Not that the Americans are always helpful. The editors, academics to the last, are fond, for instance, of whispering such pleasant McLuhanesque nothings as "Today, things have speeded up to inertia" and "In California, nobody fears nothingness." Say what?
But for all that, and despite its willfully sloppy organization, Digital Delirium is studded with little gems of intelligence. Some come from the editors, who construct a smart, coherent argument for the decentralizing possibilities of cyberspace, the possibilities of remaking a mass media that "replace reciprocity with false simulation, exchange with the tyranny of information overload producing a numbed culture that shuts down for self-protection, interaction with a dense operational network substituting polls and focus groups and high-intensity marketing warfare for genuine human solidarity, data for communication, speed for meaning." (It's a tangled and tortured sentence, but never mind: the point is a good one.)
Other gems come from contributors who, in postmodern and cybercultural circles at least, constitute the usual suspects: R. U. Sirius, Bruce Sterling, the French technotheorist Paul Virilio, the ubiquitous Jean Baudrillard. Sirius, the mad genius behind the first few volumes of Mondo 2000, examines the corporate monopolization of the media, relentlessly spreading to the Web, and observes, "The net is a terrific environment for guerrilla warfare. It's a great jungle in which to hide and from which to make attacks." (If only the Unabomber had had a Mac to go with his camos.)
Sterling seconds Sirius, noting that the Information Society has little use for corporate models of old, and takes a refreshingly simple-minded view of what the cyberstream really means: "The Internet is a vast machine for finding somebody else to write your term paper for you." For his part, Virilio is wacky in a Gauloise-smoking, certain-of-the-truth way, taking snippets of arguments to extremes, but to sometimes entertaining and thought-provoking effect: "Imagine that all of a sudden I am convinced that I am Napoleon: I am no longer Virilio, but Napoleon. My reality is wounded. Virtual reality leads to a similar de-rationalization. However, it no longer works only at the scale of individuals, as in madness, but at the scale of the world." (If only the Unabomber had had a cocked hat to go along with his Mac and camos.)

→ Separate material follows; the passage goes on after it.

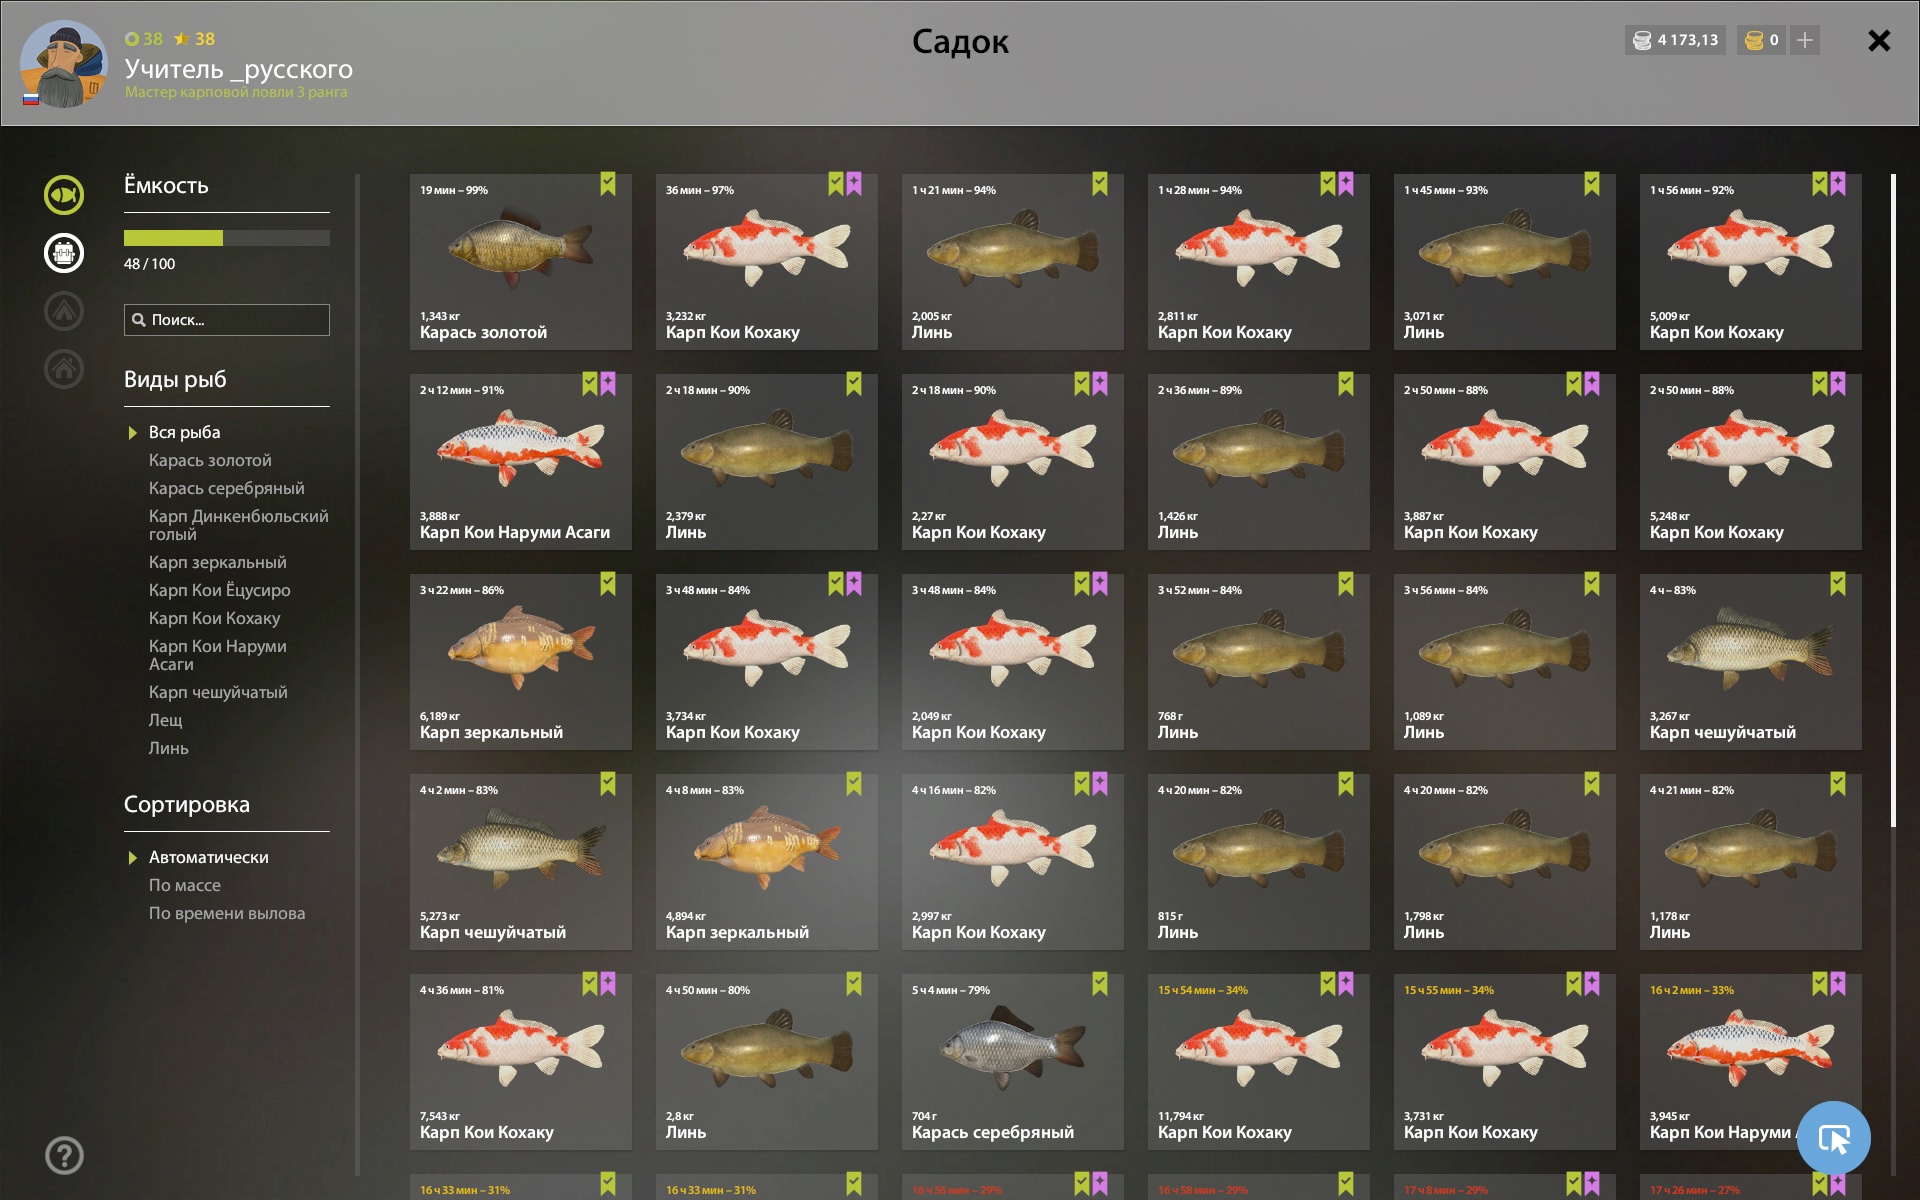Filter by Карась серебряный species
Screen dimensions: 1920x1200
(226, 488)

And Baudrillard, in an uncharacteristically lucid exposition, wonders about the ability of the Web to make history an indeterminate, undefined proposition--to drive out good information with bad, to make the historical fact of the Holocaust disappear, to erase cultural memory as easily as we format a diskette.

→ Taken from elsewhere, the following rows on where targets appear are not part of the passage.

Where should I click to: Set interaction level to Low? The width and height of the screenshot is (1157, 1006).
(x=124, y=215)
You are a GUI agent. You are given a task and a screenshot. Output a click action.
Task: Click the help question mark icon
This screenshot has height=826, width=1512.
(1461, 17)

There's other good stuff here as well. Ken Hollings, an English writer, has great fun examining the semiotics of Godzilla, whose name, we learn, combines the English word gorilla with the Japanese kujira, "whale." And Frank Lantz, one of the twisted minds behind the cybersplat game Quake, takes a semiotic turn of his own: "All-sucking, all-spewing, the Quakebody is projectile and target, monster and hero, author and interface, key, switch, and trap. It is the body with nothing but organs, irrupting and transmitting, and always forever the barricaded global variable in an infinite cascade of light-speed calculations." (Thank heaven, at least the body counts for something in the physicality-denying world of cyberspace.)
It's a mixed bag, Digital Delirium, like the online medium it attempts to analyze. And it's one of the better books in a library choked with webspeak and two-bit sociology.
We need better still, of course. The first shock wave of the computer revolution has passed. In the rubble lies space to plant a little wheat--and to satisfy some righteous hunger.